Nowhere is this more evident than at the fortified Erbil Citadel in the heart of the capital of Iraqi Kurdistan. Like a round layered cake, the Citadel is an elevated, egg-shaped mound surrounded by flat terrain where settlements going back some seven millennia have been built on top of one another. Successive dwellings were mostly built with mud bricks which in time disintegrated. By piling up, they also heightened the Citadel which, now raised by some 30 metres, is a workout to climb in a burst of excitement.
The first written record of the Citadel is from 2300 BC, but its most ancient traces date back to about 5000 BC. Unsurprisingly, the structure has undergone several phases of destruction, most recently by former Iraqi dictator Saddam Hussein, and subsequent reconstruction, the latest of which started in 2007 and is still ongoing. In addition to its local Kurdish inhabitants, various waves of outsiders have left their mark here, including Akkadians, Assyrians, Babylonians, Mongols, Ottomans and Europeans.
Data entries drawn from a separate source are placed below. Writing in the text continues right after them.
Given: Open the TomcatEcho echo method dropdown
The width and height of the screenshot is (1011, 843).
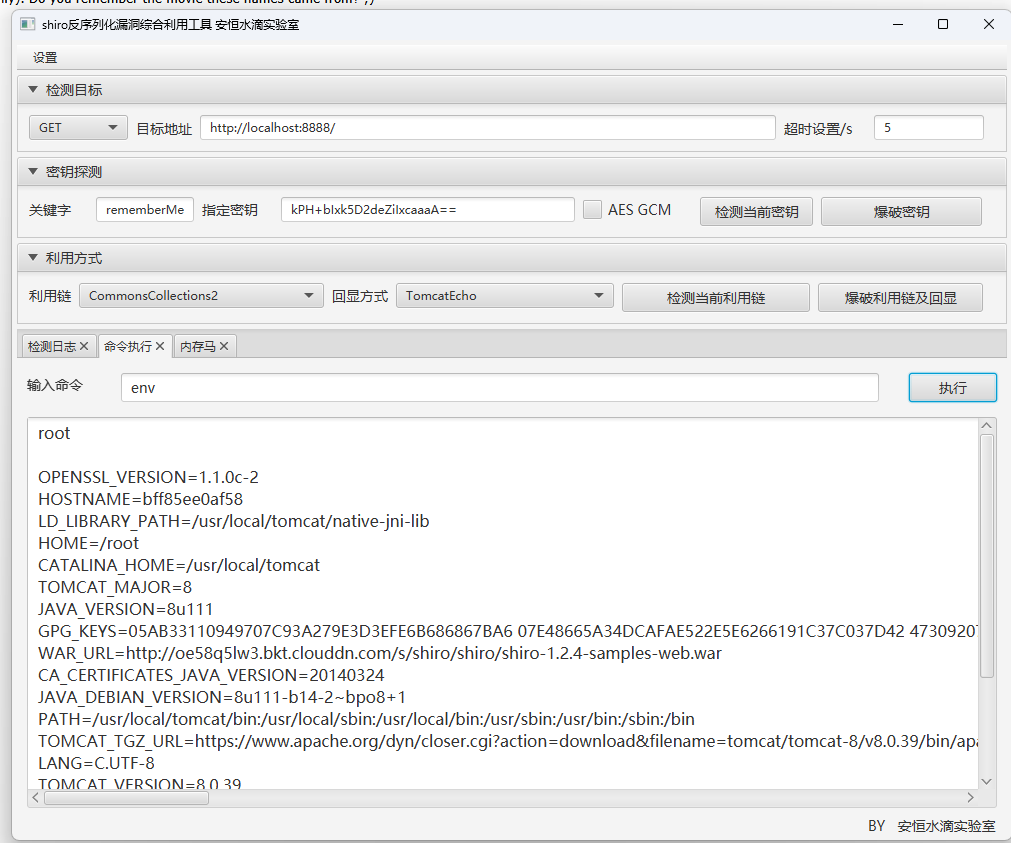Looking at the screenshot, I should coord(504,296).
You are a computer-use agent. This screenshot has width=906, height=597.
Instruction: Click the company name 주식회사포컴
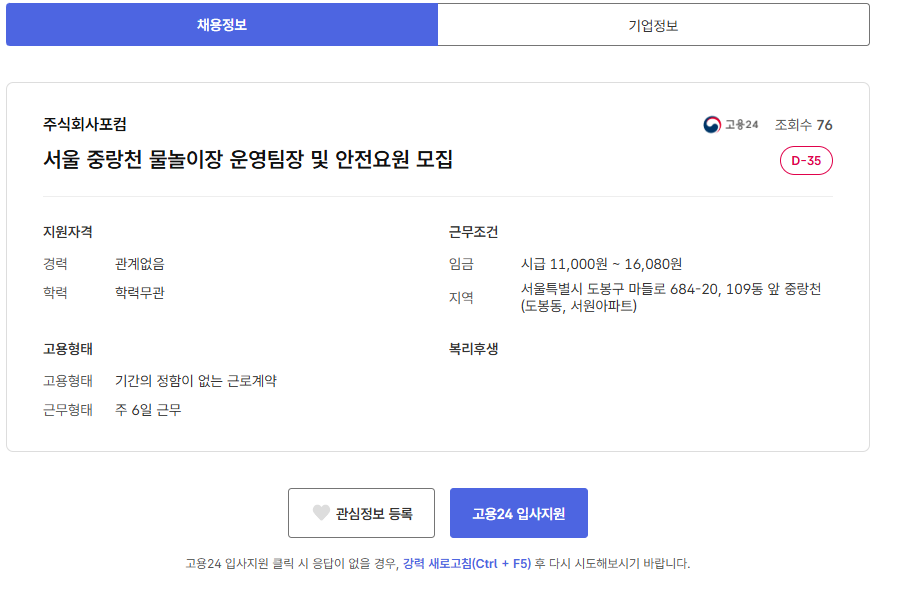(x=84, y=125)
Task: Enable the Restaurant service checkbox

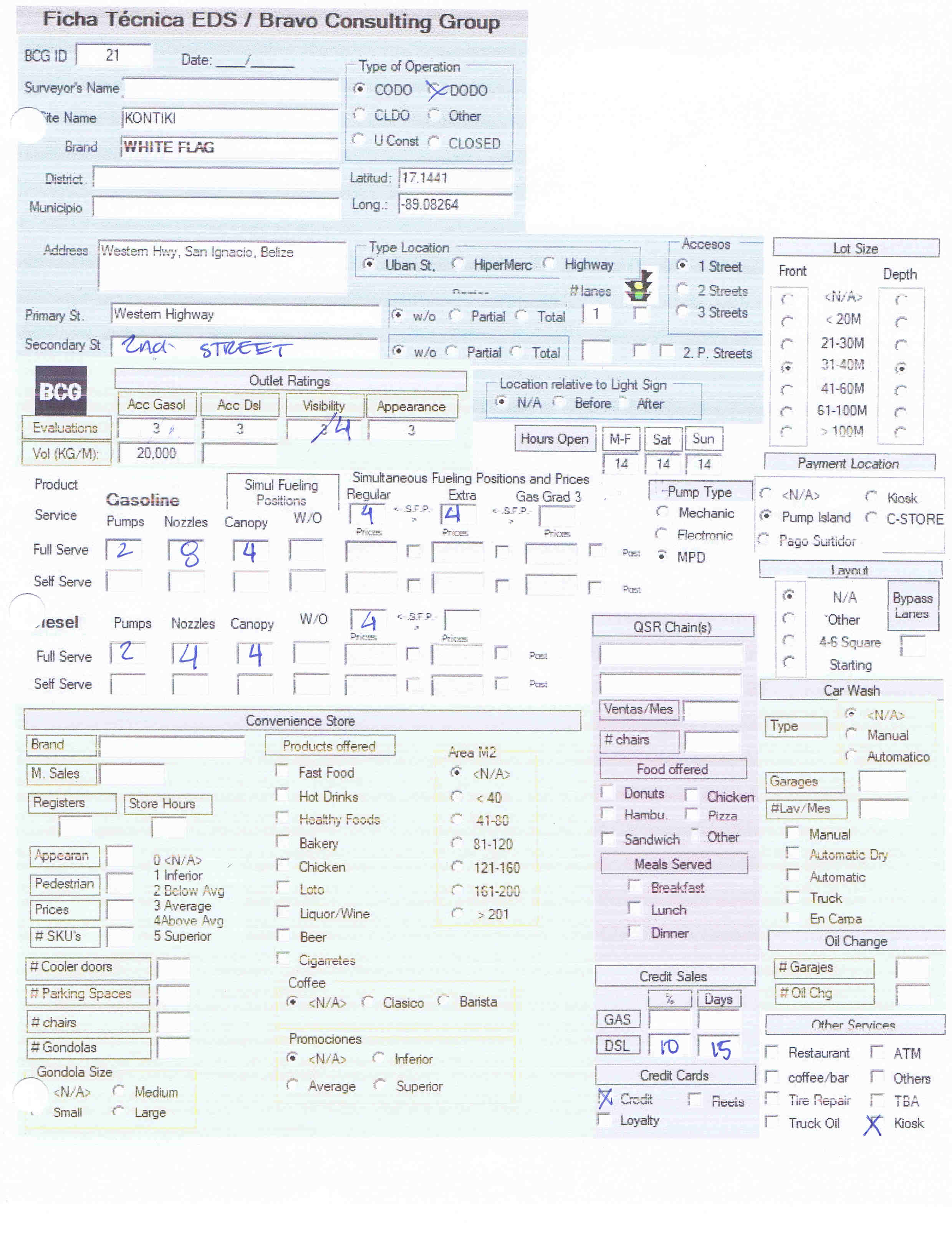Action: click(771, 1053)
Along the Citadel’s main thoroughfare stands the impressive Kurdish Textile Museum. The carpets and kilims exhibited here were woven in the villages of Iraqi Kurdistan or by nomadic Kurds on small transportable looms hung from door frames. In addition to exhibiting, the near-lost art of weaving is also being re-taught here since it’s almost impossible to find a carpet or kilim from Iraqi Kurdistan after the mid-1980s when Saddam’s brutal regime began to target the Kurdish villagers and their traditions.
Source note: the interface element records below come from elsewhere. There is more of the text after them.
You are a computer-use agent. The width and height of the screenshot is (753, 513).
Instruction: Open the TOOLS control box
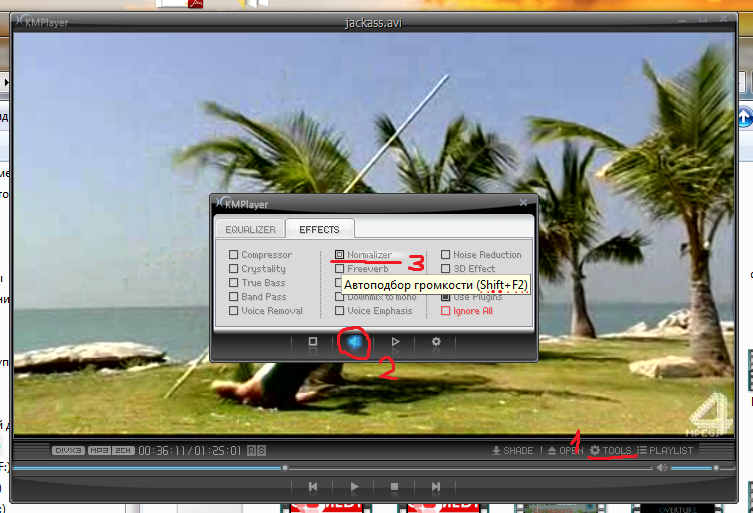(610, 451)
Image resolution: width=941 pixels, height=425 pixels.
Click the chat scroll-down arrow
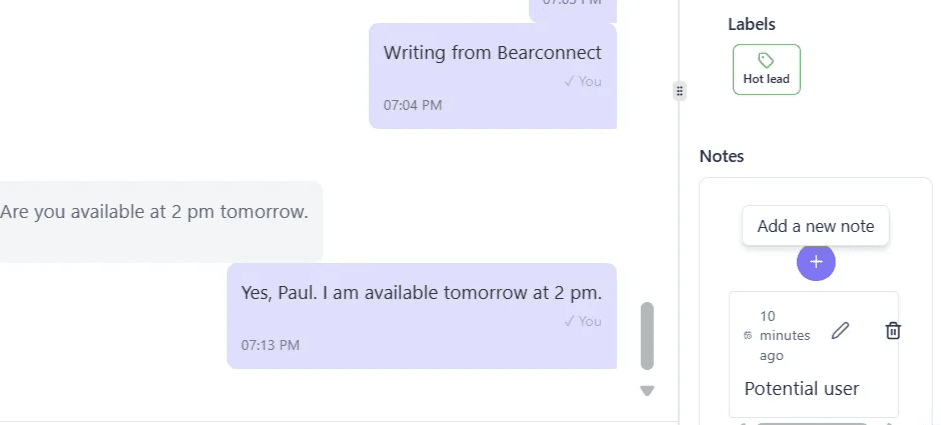click(x=647, y=391)
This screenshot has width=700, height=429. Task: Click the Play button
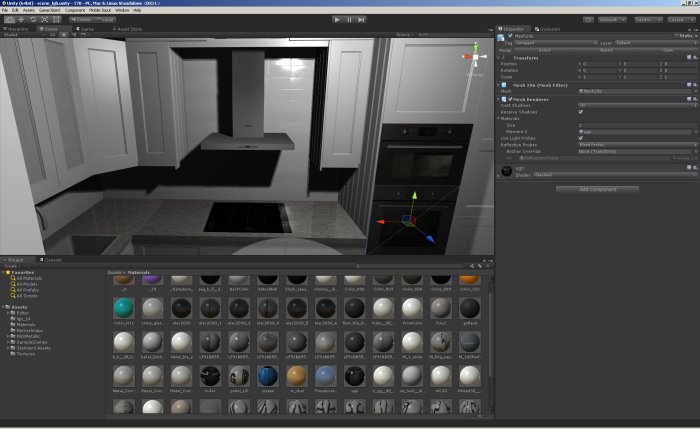[x=337, y=20]
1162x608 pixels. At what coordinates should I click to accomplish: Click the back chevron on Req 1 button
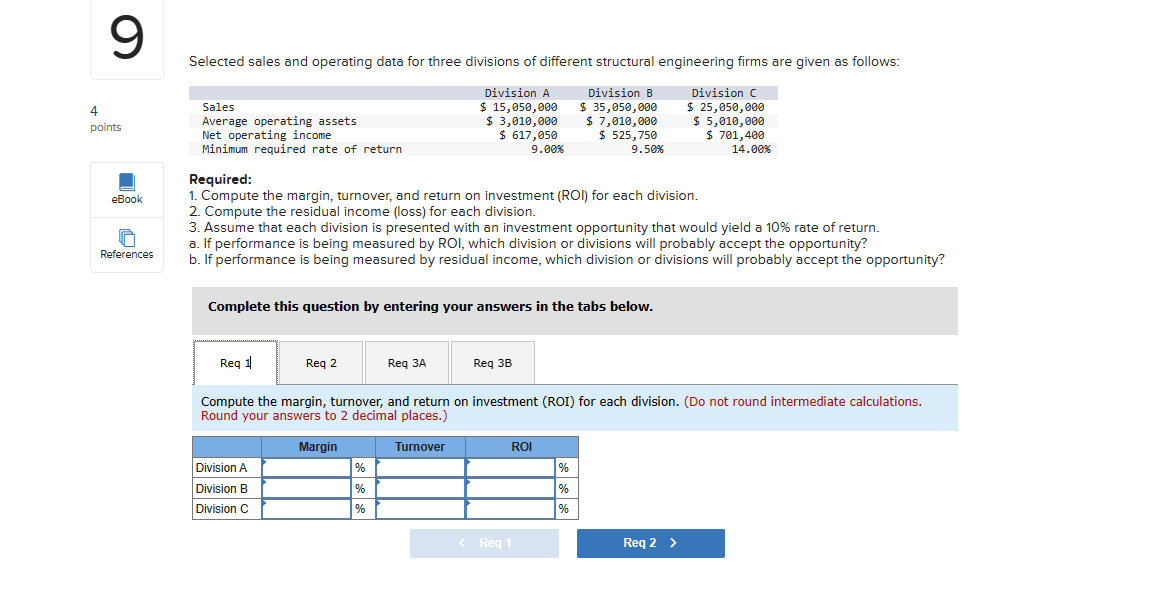(461, 543)
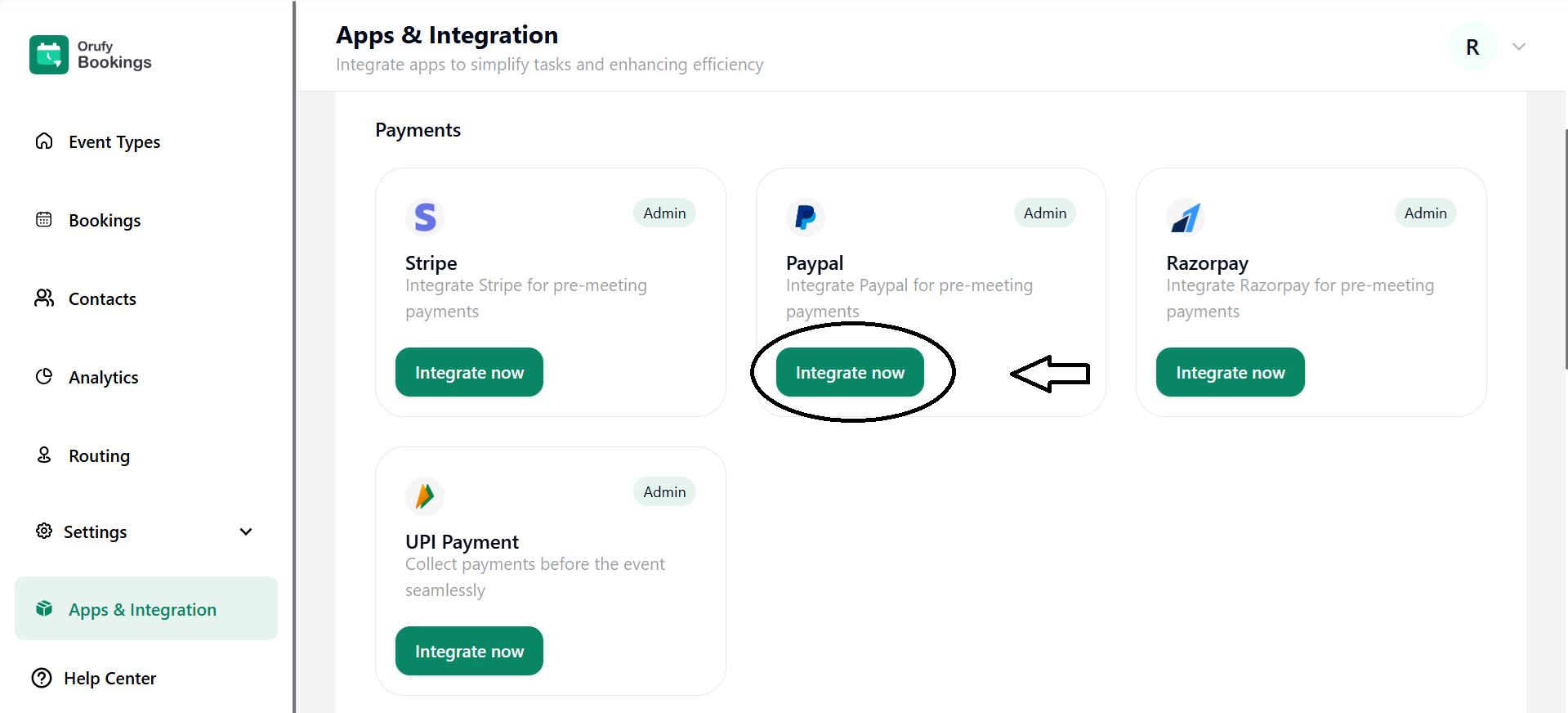Open the user account dropdown arrow
The height and width of the screenshot is (713, 1568).
tap(1518, 46)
In the shadow of the famed Citadel is Erbil’s central square which is home to the local replica of the Big Ben, London’s iconic clock tower, a sweeping oriental souk and countless tea sellers whose customers sit on every conceivable surface to enjoy the strong Iraqi brew. Further afield is the small but significant Erbil Civilisation Museum with three halls of artifacts from Iraqi Kurdistan’s long and multi-layered history. All of this adds to Erbil as a far cry from the war zone you may have imagined it to be.